Inspiration
Every single day in the US, at least 2 construction workers lose their lives due to neglected safety issues. Many of the most serious incidents come from falls, falling objects, and other struck-by accidents. These often happen not because hazards are invisible, but because workers are moving quickly, multitasking, or simply do not notice risks in time. We wanted to build a tool that helps workers recognize danger the moment it appears.
What it does
SiteLine is a web app that turns any phone into a real-time construction safety monitor. A worker can open the app, point their phone like a first-person camera, and receive hazard analysis directly from the scene. The app also supports video uploads, so teams can review recorded site footage frame by frame.
For each frame, SiteLine:
- Runs a custom YOLO model to detect relevant objects and hazards in the scene.
- This is our own developed custom YOLO model with more than 5,000 annotations to improve hazard recognition beyond standard safety-item detection.
- Passes those detections into K2 Think V2, which reasons about possible dangers and unsafe conditions.
- Produces a short hazard summary that helps workers or supervisors understand what needs attention.
How we built it
We built SiteLine as a full-stack web application using React and JavaScript on the frontend, with a Node.js backend for handling video uploads, frame extraction, and inference orchestration. We chose a browser-based architecture so the system could run directly on both phones and laptops without requiring a native mobile app, making it easier to test and deploy in real construction settings.
On the frontend, we implemented two analysis workflows: a live camera pipeline using browser media APIs for real-time scene capture, and a video upload pipeline for frame-by-frame review of recorded construction footage. On the backend, we process frames and run them through a custom YOLO computer vision model trained for construction hazard detection. The model returns structured bounding boxes and object labels for relevant hazards in the frame.
We then feed those structured detections into K2 Think V2, which serves as the reasoning layer on top of the vision model. While YOLO handles object localization and classification, K2 helps interpret those detections in context and generate a higher-level hazard assessment.
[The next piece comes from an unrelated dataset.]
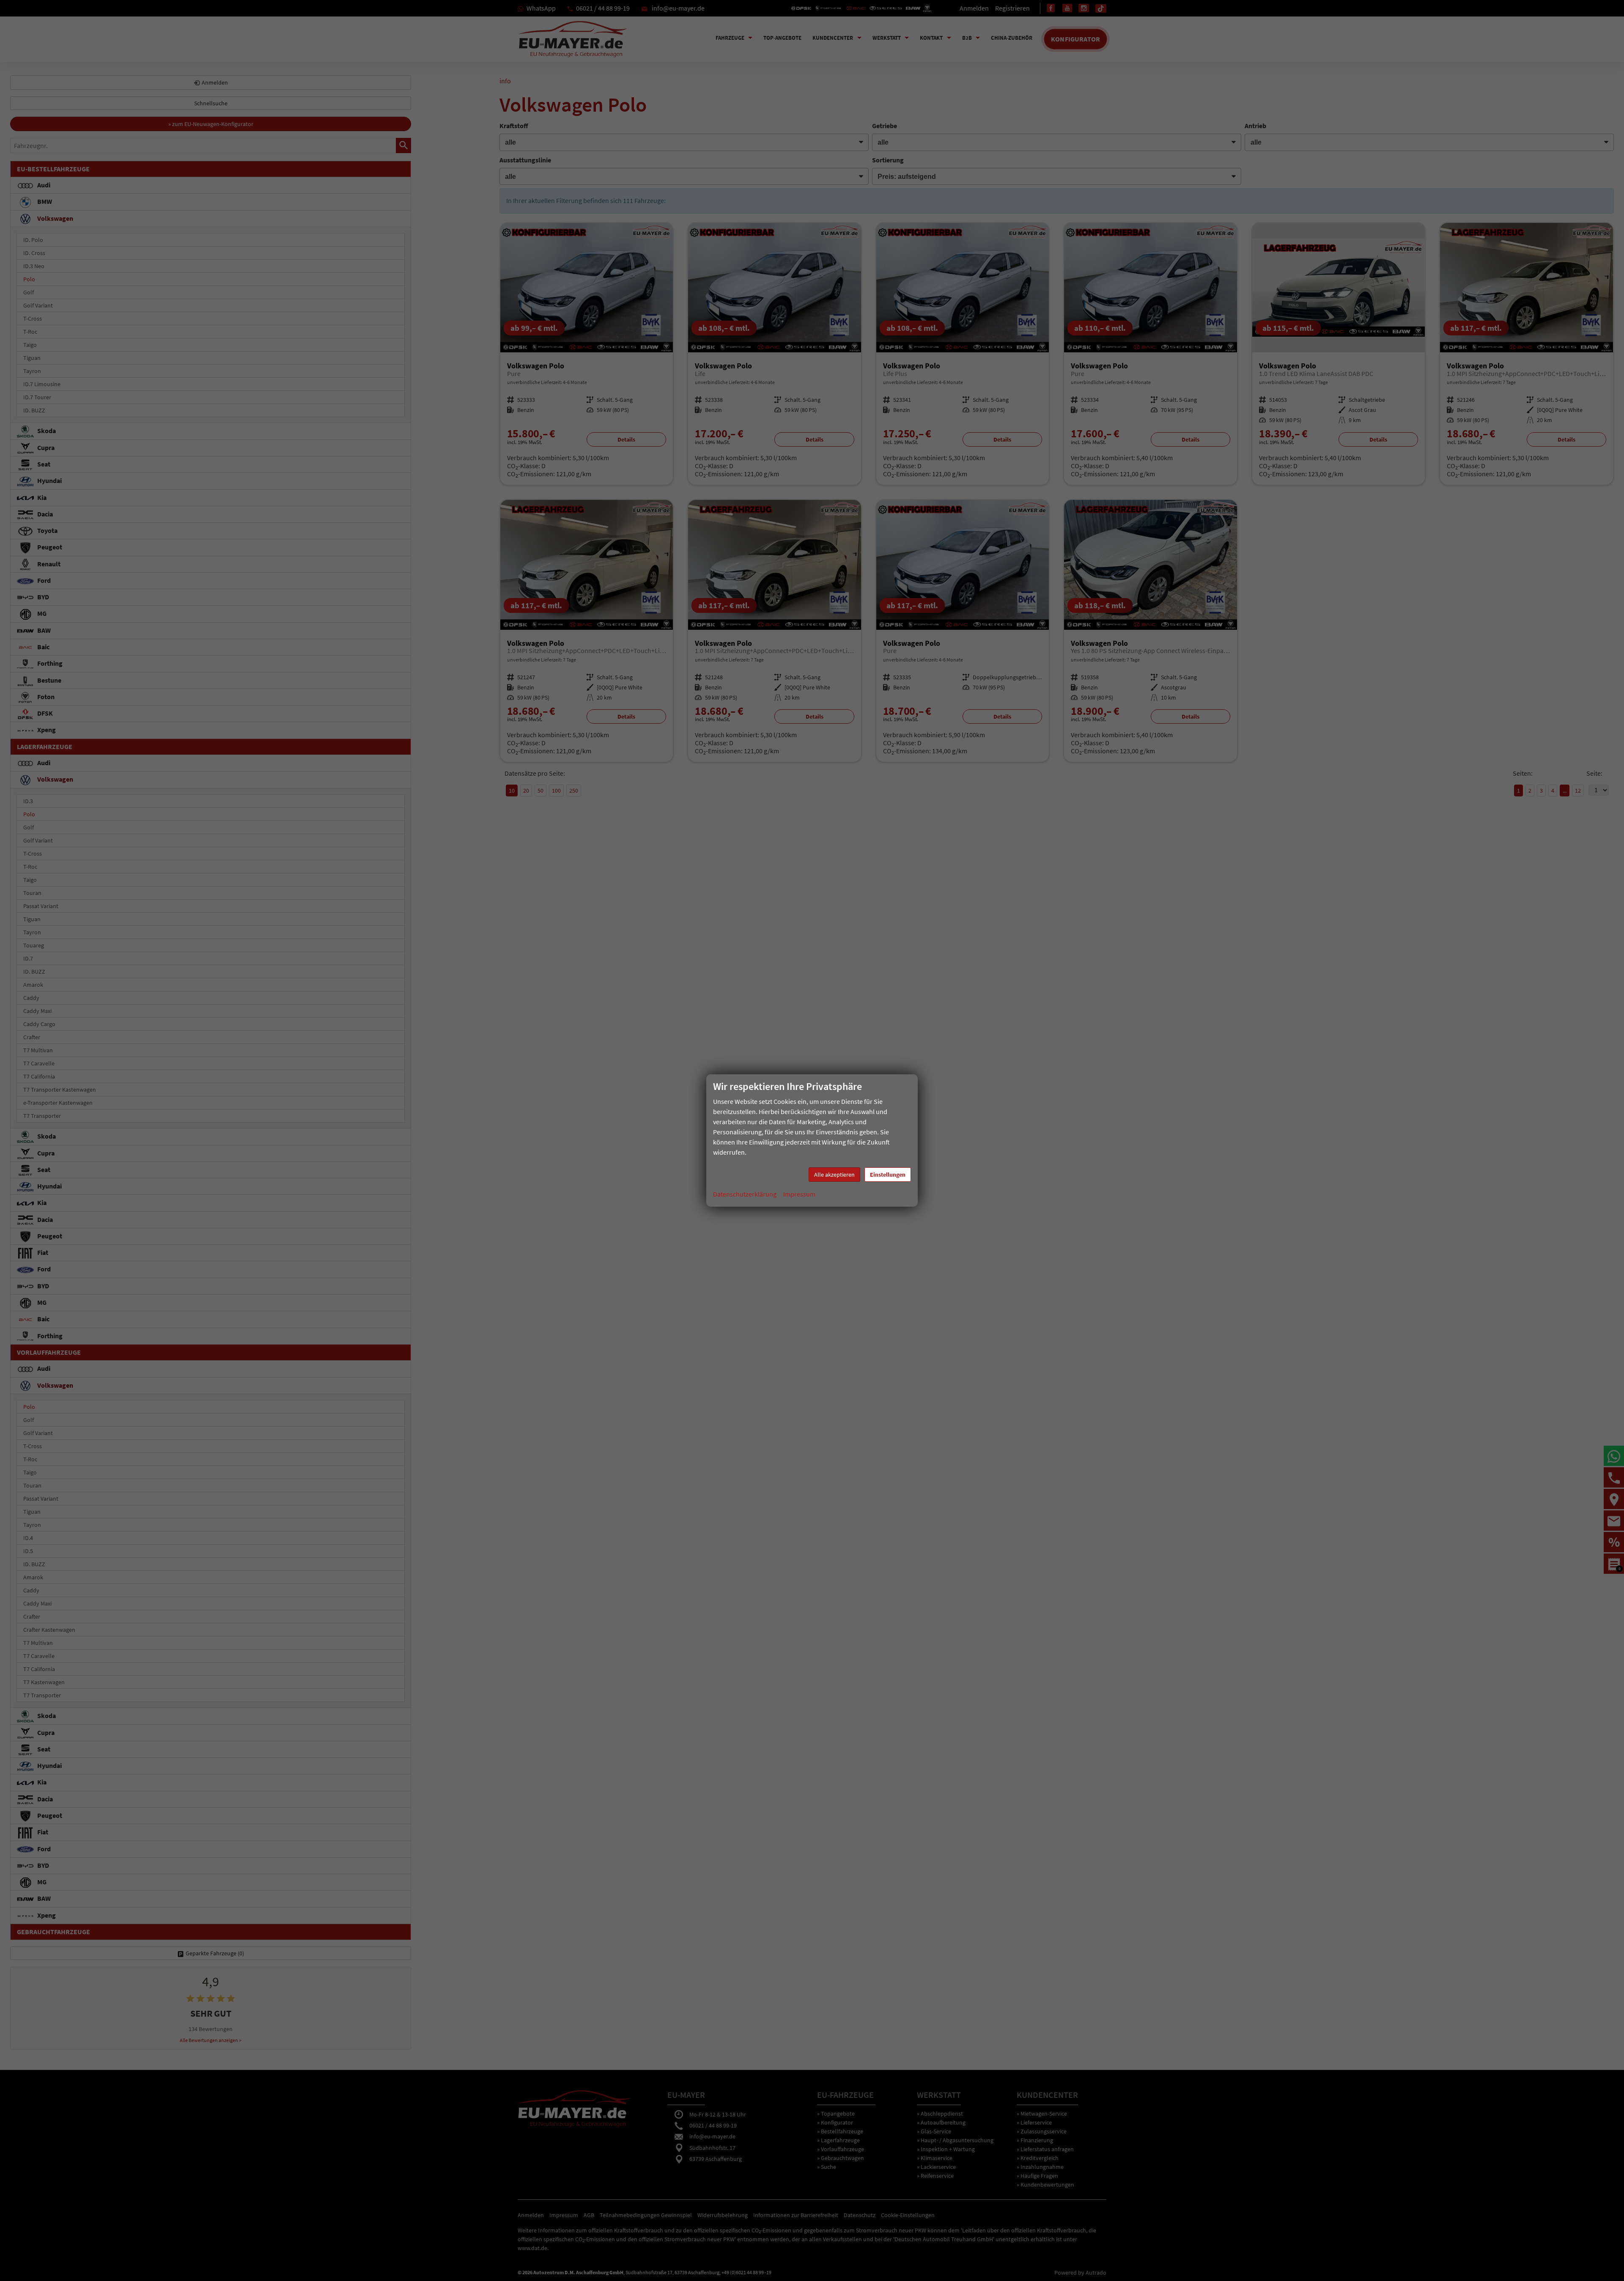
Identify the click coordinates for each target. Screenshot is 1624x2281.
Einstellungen (887, 1174)
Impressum (799, 1194)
This allows the system to move beyond raw detection outputs and produce a short, more actionable safety summary.
Challenges we ran into
A major technical challenge was that existing pretrained YOLO models were much stronger at detecting obvious PPE categories like gloves, helmets, and safety vests than they were at identifying the specific hazards we cared about, such as dangerous tools, gaps, and environment-specific risks. To improve this, we built our own annotated dataset with more than 5,000 annotations and trained a more specialized custom model for the task.
Overall, SiteLine combines a React-based client, a Node.js inference pipeline, a custom YOLO vision model, and K2 Think V2 for reasoning, creating an end-to-end system for mobile construction safety analysis.
Accomplishments that we're proud of
We are proud that we built a working end-to-end system that runs as a web app across devices. Because it is mobile-friendly, the app can be used directly on-site from a phone, making it practical for real construction workflows instead of just a desktop demo.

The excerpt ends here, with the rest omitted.